▸ **Exercise requirements**
Replace "screenshot" with "screen capture" in the rows from the line containing "You are a computer-use" down to the line containing "Click the PGA", and give only those rows, otherwise unchanged.

--- BEGIN Dataset records ---

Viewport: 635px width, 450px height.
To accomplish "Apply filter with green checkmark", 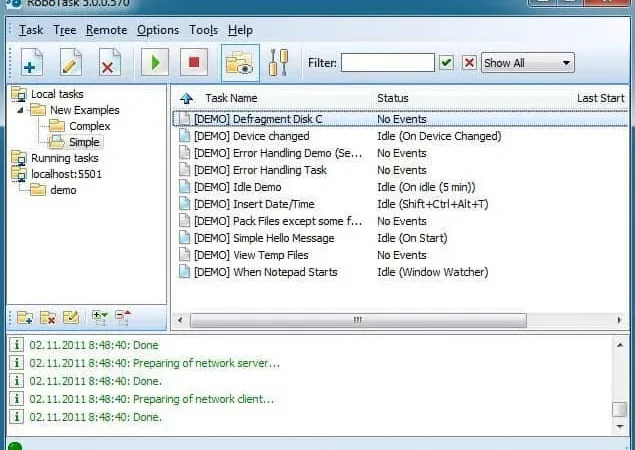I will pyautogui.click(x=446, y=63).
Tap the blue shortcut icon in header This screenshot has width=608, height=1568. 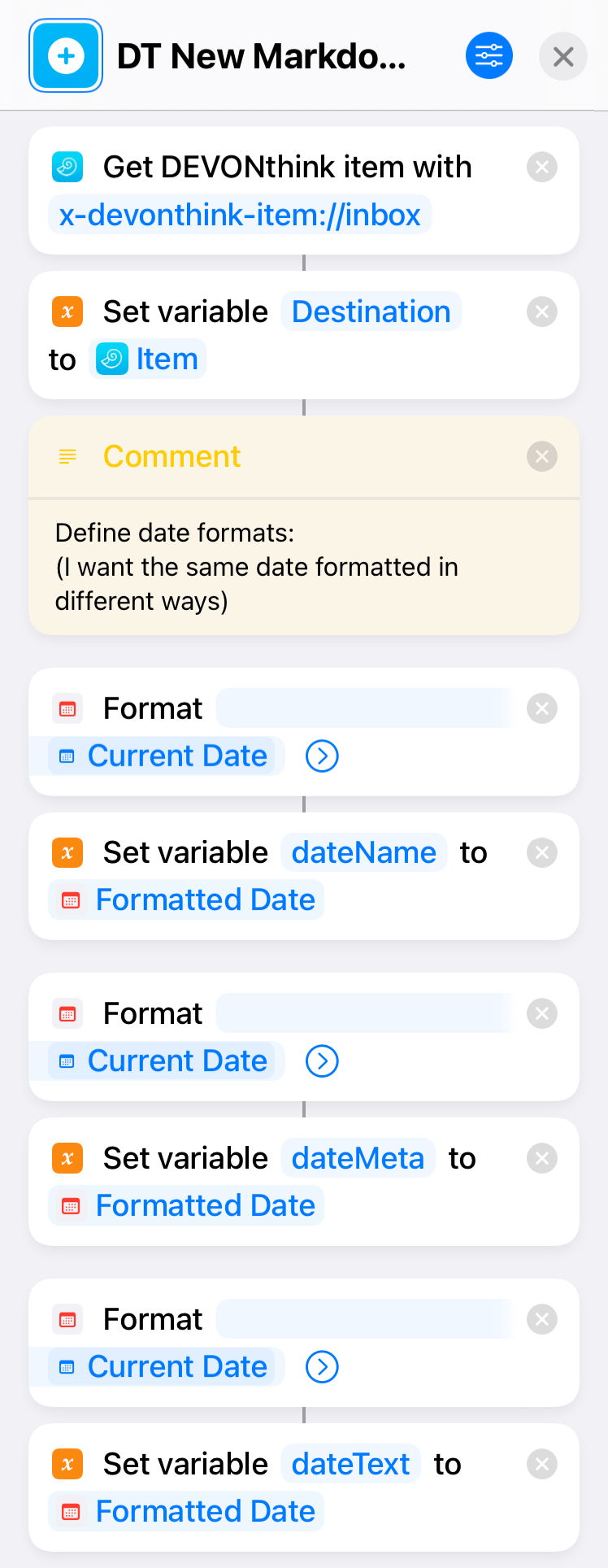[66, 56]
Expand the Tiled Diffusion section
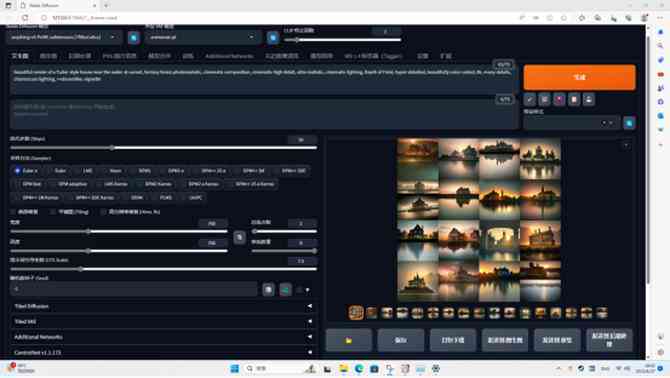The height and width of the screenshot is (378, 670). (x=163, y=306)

--- END Dataset records ---
--- BEGIN Dataset records ---

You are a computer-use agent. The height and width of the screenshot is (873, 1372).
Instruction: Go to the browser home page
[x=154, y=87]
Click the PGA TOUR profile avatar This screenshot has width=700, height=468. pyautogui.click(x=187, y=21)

--- END Dataset records ---

▸ **Complete answer**
You are a computer-use agent. The height and width of the screen capture is (873, 1372).
Instruction: Go to the browser home page
[x=154, y=87]
Click the PGA TOUR profile avatar This screen capture has width=700, height=468. pyautogui.click(x=187, y=21)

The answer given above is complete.